Rather than wait for Congress to pass legislation enabling private companies to send information about cyber attacks to the U.S. government, the Pentagon is expanding a little-known program allowing defense contractors to share information with the government about cyber espionage and attacks against them.

In recent years, U.S. defense contractors have famously been hit by cyber attacks compromising information on high-profile weapons systems, such as the $1.5 trillion F-35 Joint Strike Fighter program. In the case of the F-35, the attacks have led to costly software redesigns and production delays.

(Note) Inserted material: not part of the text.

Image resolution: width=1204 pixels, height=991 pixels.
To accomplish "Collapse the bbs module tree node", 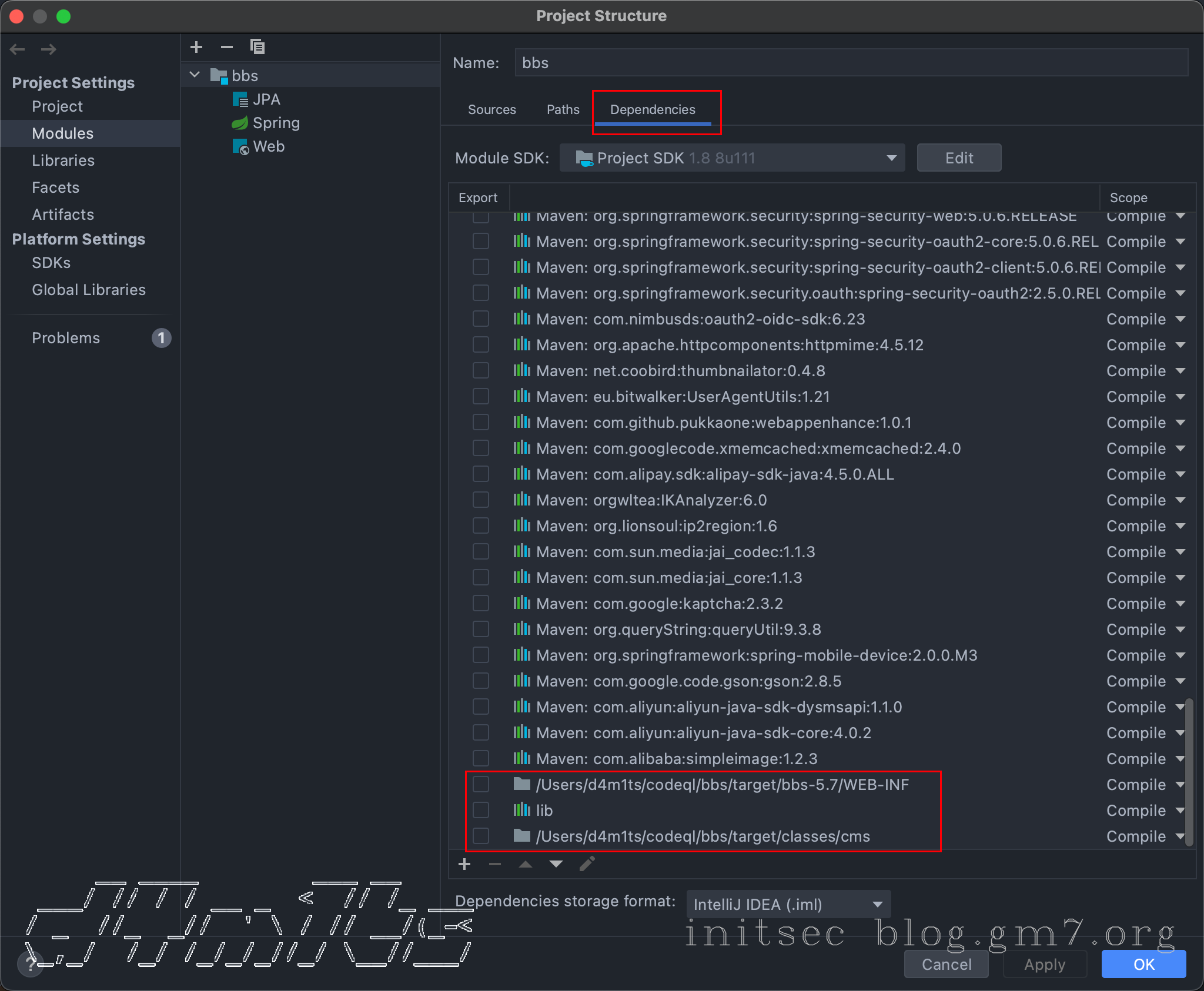I will pos(195,75).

To remedy this, the Defense Industrial Base Cybersecurity and Information Assurance (DIBCIA) program was established several years ago as a voluntary partnership between defense contractors with security clearances and the government, aimed at sharing information on cyber threats and even providing companies with assistance from U.S. intelligence agencies in defending against cyber threats.

Now, the Pentagon is opening up DIBCIA to a broader swath of companies.

"If you’re a Defense Department contractor with a facility clearance, we want to share classified threat information with you," said Richard Hale, the Pentagon’s deputy chief information officer for cyber during a Sept. 27 cybersecurity conference in Washington. "It’s a voluntary program. We’ll share with you, you share with us. We also have a second part of that program that allows you to get security services from a service provider that’s getting classified information and using it to protect you."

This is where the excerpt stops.